'Oh, so that's who Richard Morris is..." Lord Hattersley on The Daily Politics

'An influential activist' - The Guardian

'Iain Dale, without the self loathing' - Matthew Fox in The New Statesman

'
You are a tinker...' - Tim Farron

Monday 24 March 2014

All Parties can be as radical as they like in their 2015 manifestos. The mad stuff won't get done anyway.

A bevy of think tanks has written to the Guardian today encouraging Ed Miliband to be more radical in the writing of the coming election manifesto. A right wing thinker (Simon Jenkins) in that same newspaper has suggested that would be madness, if Ed wants to win.

I'm not sure it makes all that much difference either way.

Because both of these arguments suggest that people will vote according to the policies and the manifestos of the parties standing. And in 2015 I suspect this will be less true than ever.

The current polling - especially with the coming together of the polls - and the boundaries set out as they are, still indicate a coalition government is the likeliest outcome next year. Or in other words - no winner.

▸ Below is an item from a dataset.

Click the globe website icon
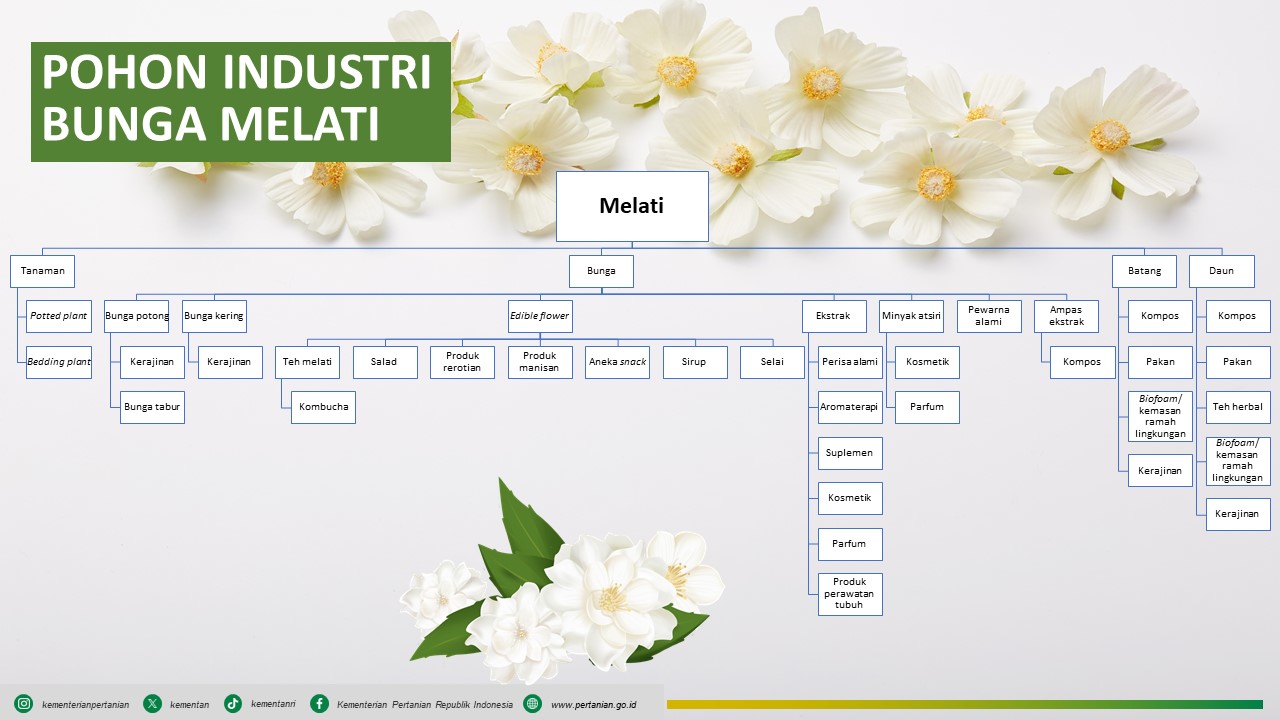532,704
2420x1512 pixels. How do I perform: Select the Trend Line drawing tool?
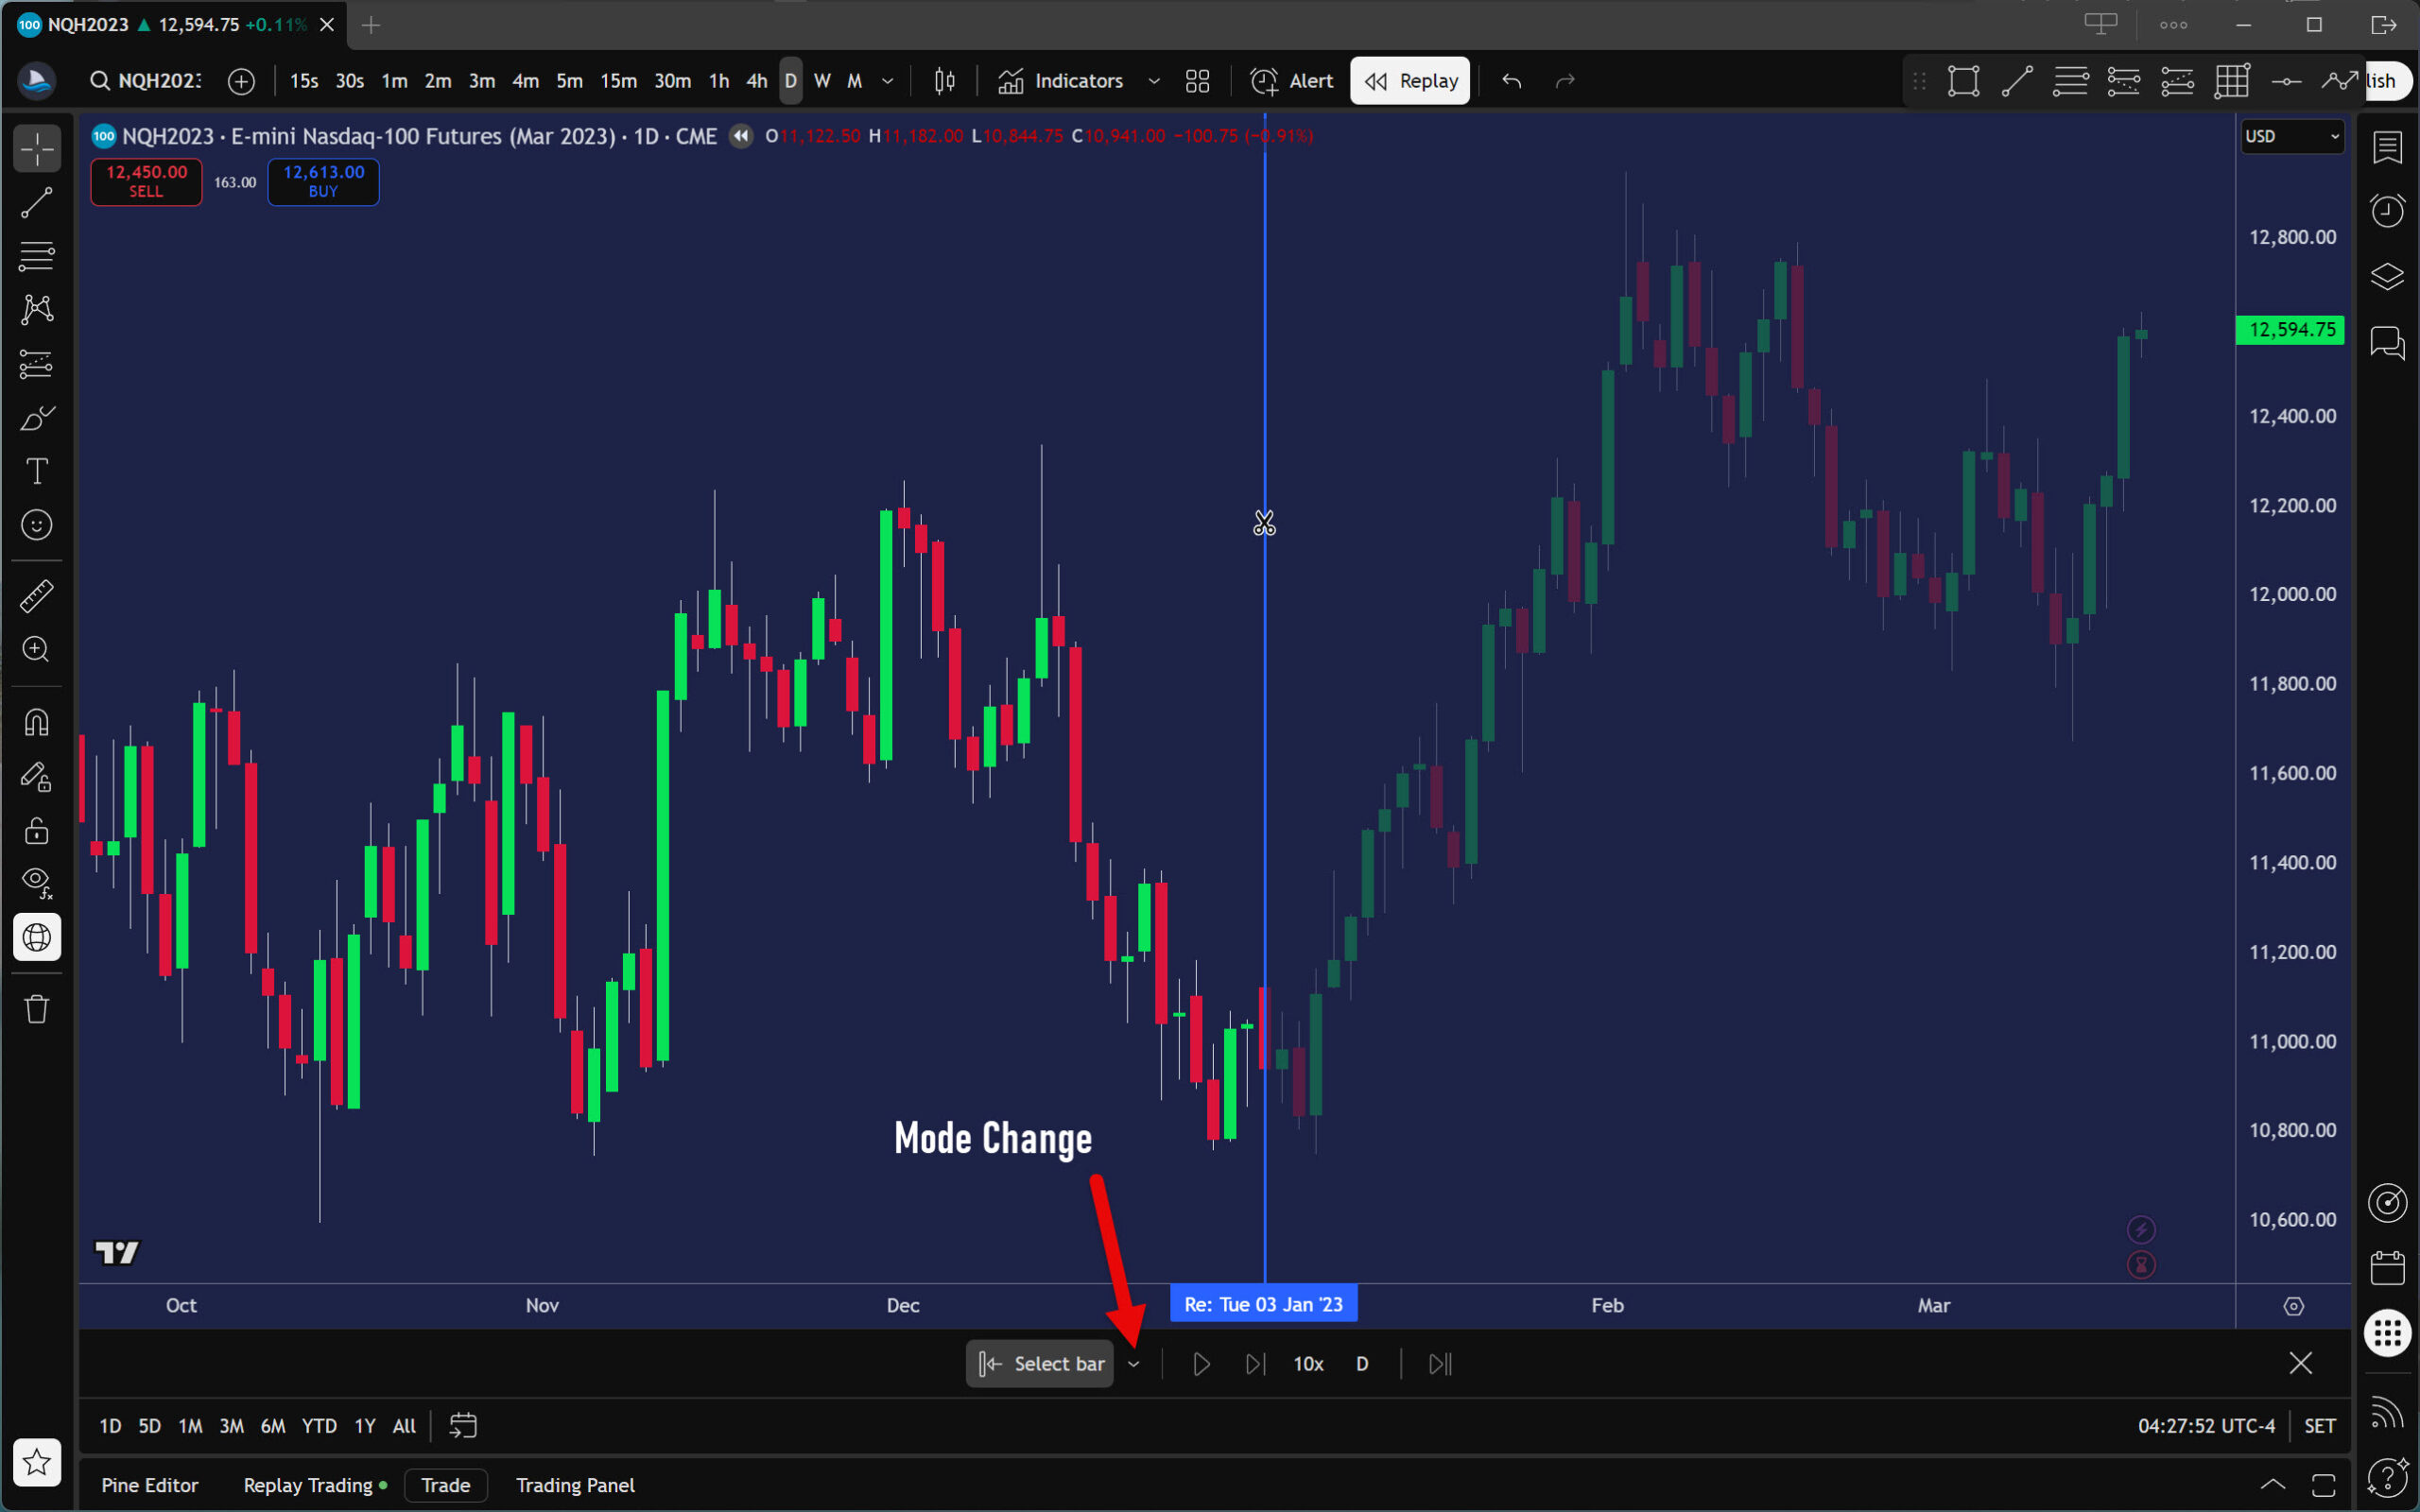pos(37,203)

In those circumstances, parties deliver, not their own programme of government, but a jointly agreed coalition of policies - in the last election negotiated in 3 hurried days largely over a weekend.

This therefore suggests that whoever you vote for, you are less likely to end up with the government legislative agenda you voted for. So how do you decide where to put your cross?

Well for many people (as we know) it will be tradition - the political tribe they were born into.

For others it will be broad principle - Fairer society (Labour), stronger economy (Tory), both (Lib Dems) or um, neither (UKIP)

But for many many others it all be personality based. Sure they vote for an MP - but they also have in their minds that they are voting for a Prime Minister. And I suspect personality will count for a lot more in 2015 than policies as a result.